「受動的」グレーゴルと「身体」ー『変身』

 〈ある朝、グレーゴル・ザムザがなにか気がかりな夢から目をさますと、自分が寝床の中で一匹の巨大な虫に変っているのを発見した。〉―唐突にも奇虫へと変身していたという彼の「発見」は、ほとんど他人事のようである。

 グレーゴルの「変身」の理由には最後まで一切の説明がない。いわゆる「不条理」である。しかし彼は身に降りかかったこの「不運」をただ一瞥するのみで、すぐに外交販売員という仕事への鬱屈とした不平の陳述や、不慣れで不恰好な身体の操縦に精を出す。またグレーゴルはそうはいっても上司には逆らえないもので、時間に間に合わせるために寝床から出ようと、体を揺らし、頭部を捻り、甲羅をずらすなど、懸命にもがいたりして、ついには父親が背の下に手を差し入れて床の上においてくれればいいのにと淡い夢想を始める。彼はもうすでに「巨大な虫」であるのに!

 グレーゴルにとってこの「不条理」、すなわち「奇虫へ変身していた」という事実は、もはやもっともどうでもいいことのようなのである。その意味で、グレーゴルは「運命」にきわめて従順かつ受動的であるといえるだろう。


 この「不条理」への受動性は、虫となったグレーゴルの「身体」と密接に結びついているのではなかろうか。彼の身体には無数の脚がもぞもぞと蠢いている。「変身」以来、鍵のかかった部屋で餌がわりに差し入れられる食べ残しや掃除を待つだけになったグレーゴルは、父に疎まれ、母を幾たびか昏倒させ、世話役の妹からすら目を背けられる。じめついた仄暗い部屋の一隅こそ彼の住居であった。

 そしてこの「脚」は、一度たりとも家族への反抗や攻撃のために用いられることはないのだ。憤慨した父に追い回されても、彼は床を這い回って逃げまわるのみである。この逃走というのも、父が止まればまた止まり、動き出せばまた逃げるといった健気なもので、脱走しようなどとは考えもしないのだ。

 だが最後の第三章において「身体」は逆に、グレーゴルの受動性に変革を起こしているように思われる。妹が部屋の外で引くヴァイオリンの音、不器用でぎこちないその音は、グレーゴルに妹のすぐそばまで進んでいってスカートの裾を「咥え」て気をひく空想をさせ、また一緒の部屋まで連れて行ったならば、誰も寄せ付けないために〈おれの恐ろしい「姿」はそのときはじめて〉役に立つのだと彼は考えるのである。
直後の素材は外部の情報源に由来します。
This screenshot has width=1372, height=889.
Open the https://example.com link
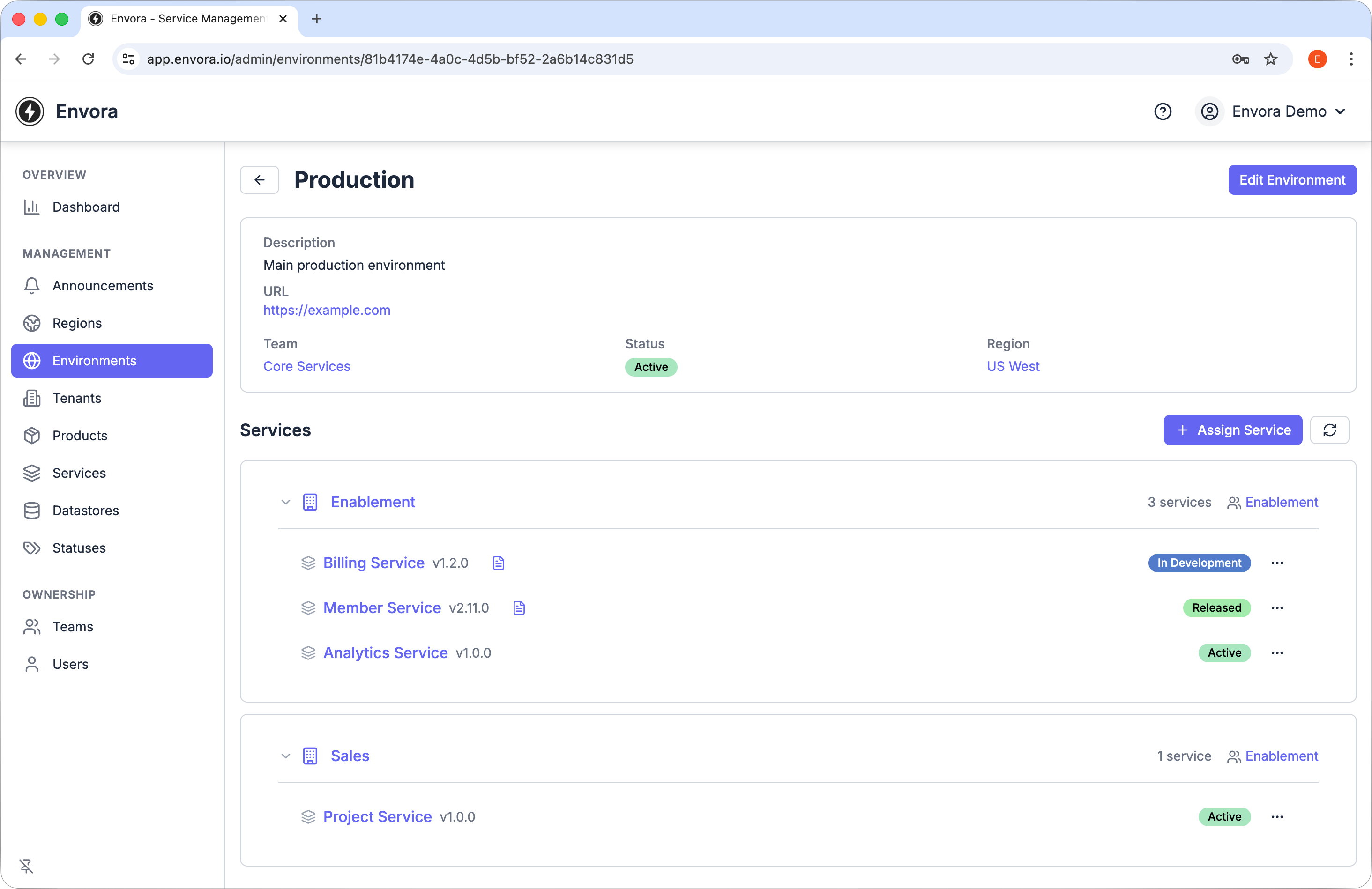(x=327, y=310)
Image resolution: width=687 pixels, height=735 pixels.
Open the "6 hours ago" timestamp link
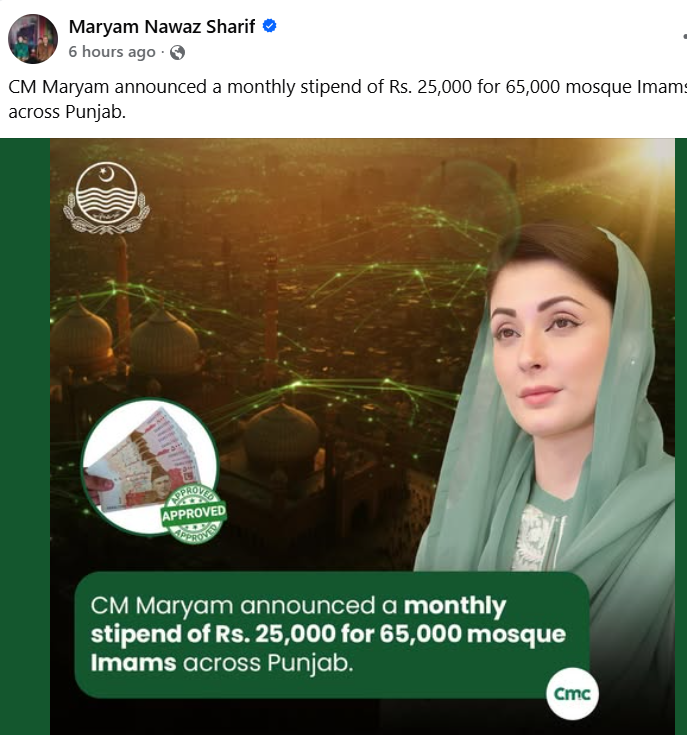(112, 52)
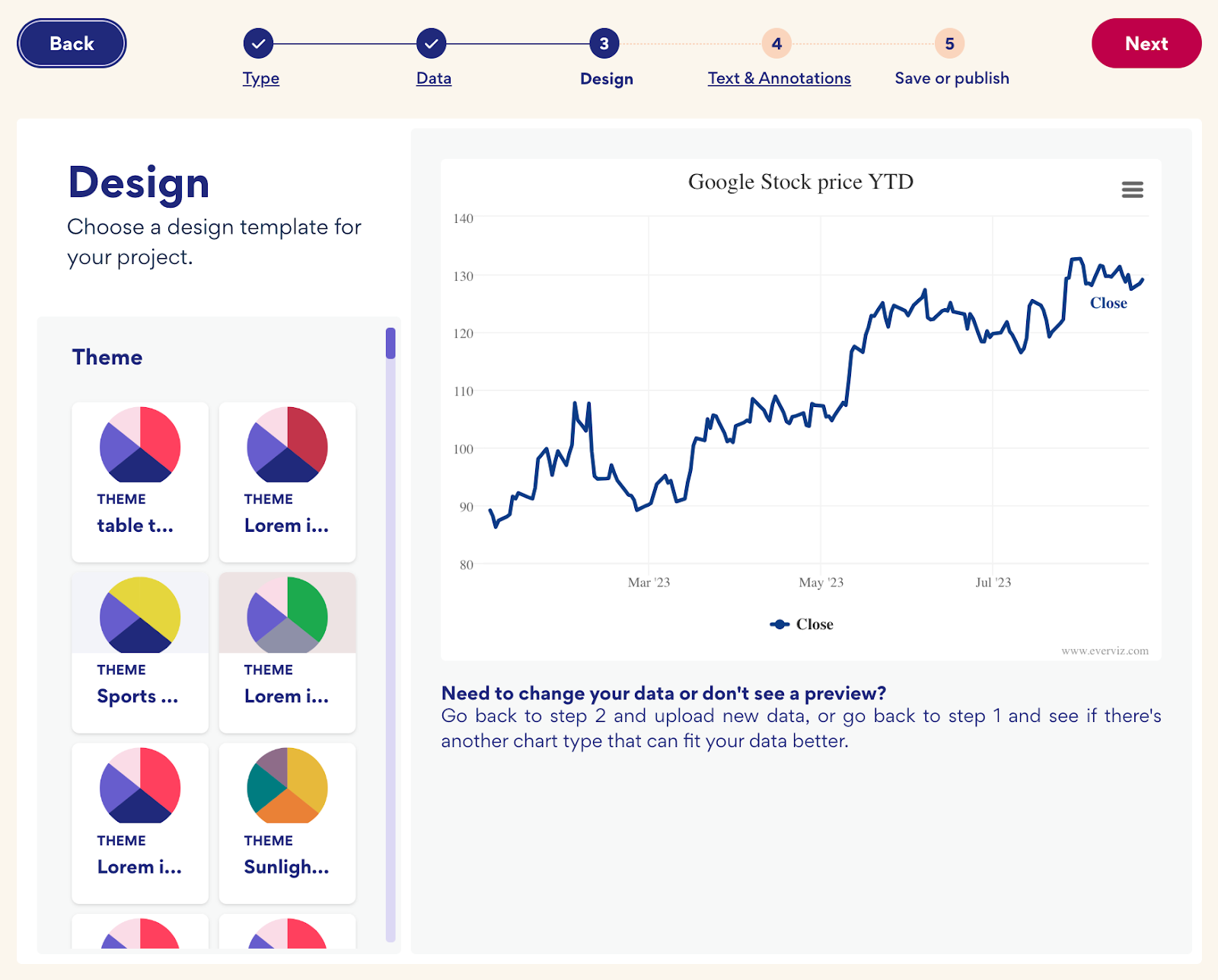Go to the Data step link
This screenshot has width=1218, height=980.
(434, 78)
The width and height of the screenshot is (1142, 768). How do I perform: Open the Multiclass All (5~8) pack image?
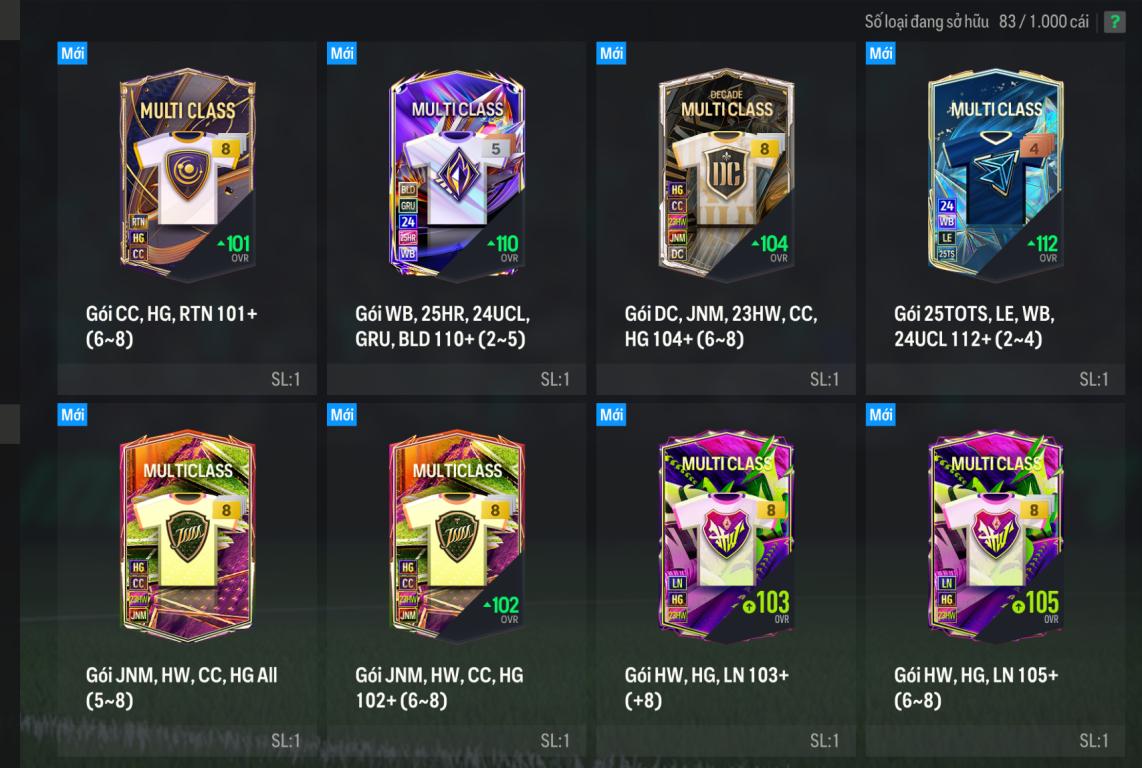tap(187, 536)
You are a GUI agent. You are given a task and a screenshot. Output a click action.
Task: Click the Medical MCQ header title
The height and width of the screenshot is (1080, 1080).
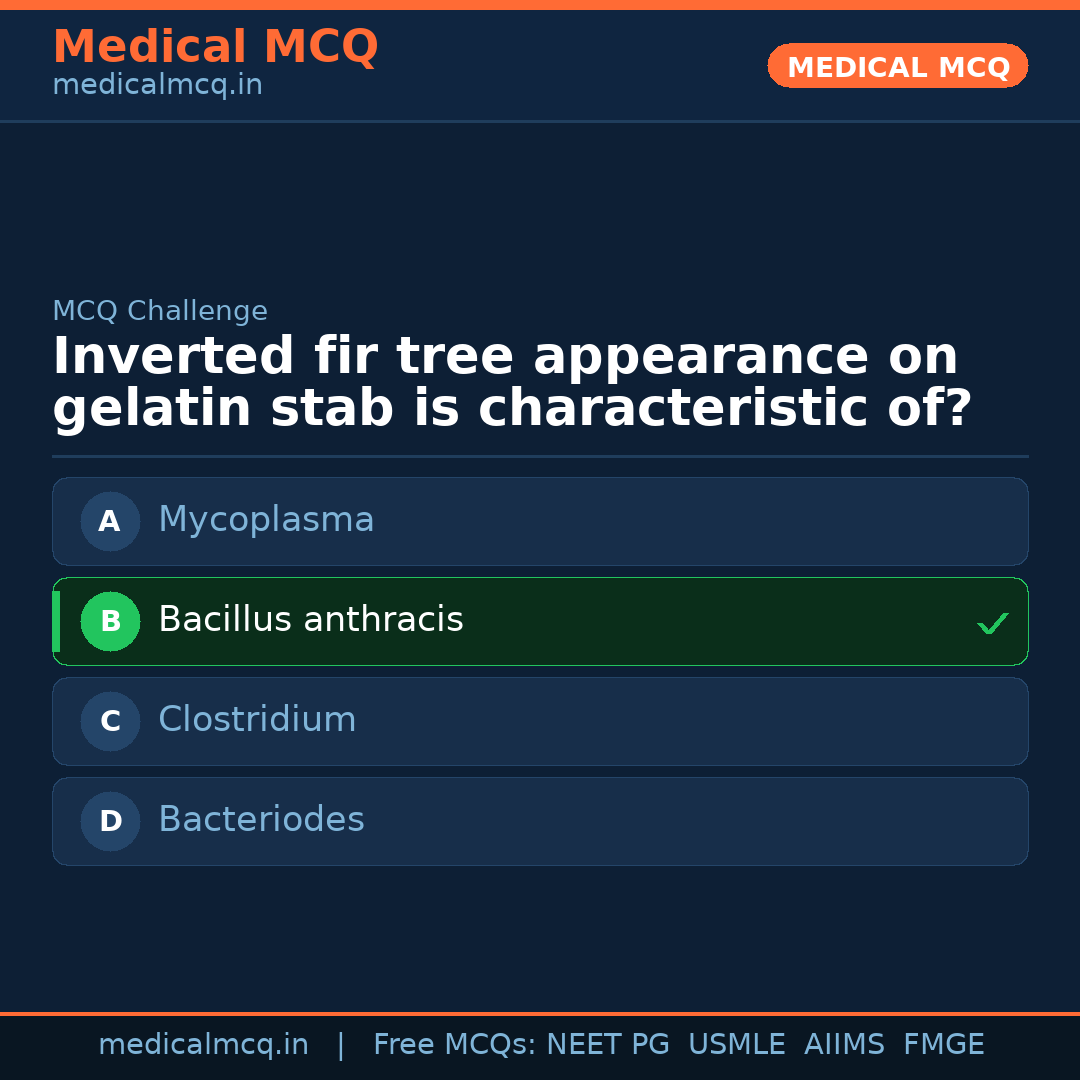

ここでは「口」と「身体」そのものが、服従ではない、彼の意志のために用いられようとしているといえるであろう。その後彼は自分の願望のために、のそのそと部屋を抜け出で姿を現わすのである。

 「身体」の用法の転換は、グレーゴルの意志ないし主体性の萌芽と関係しているのである。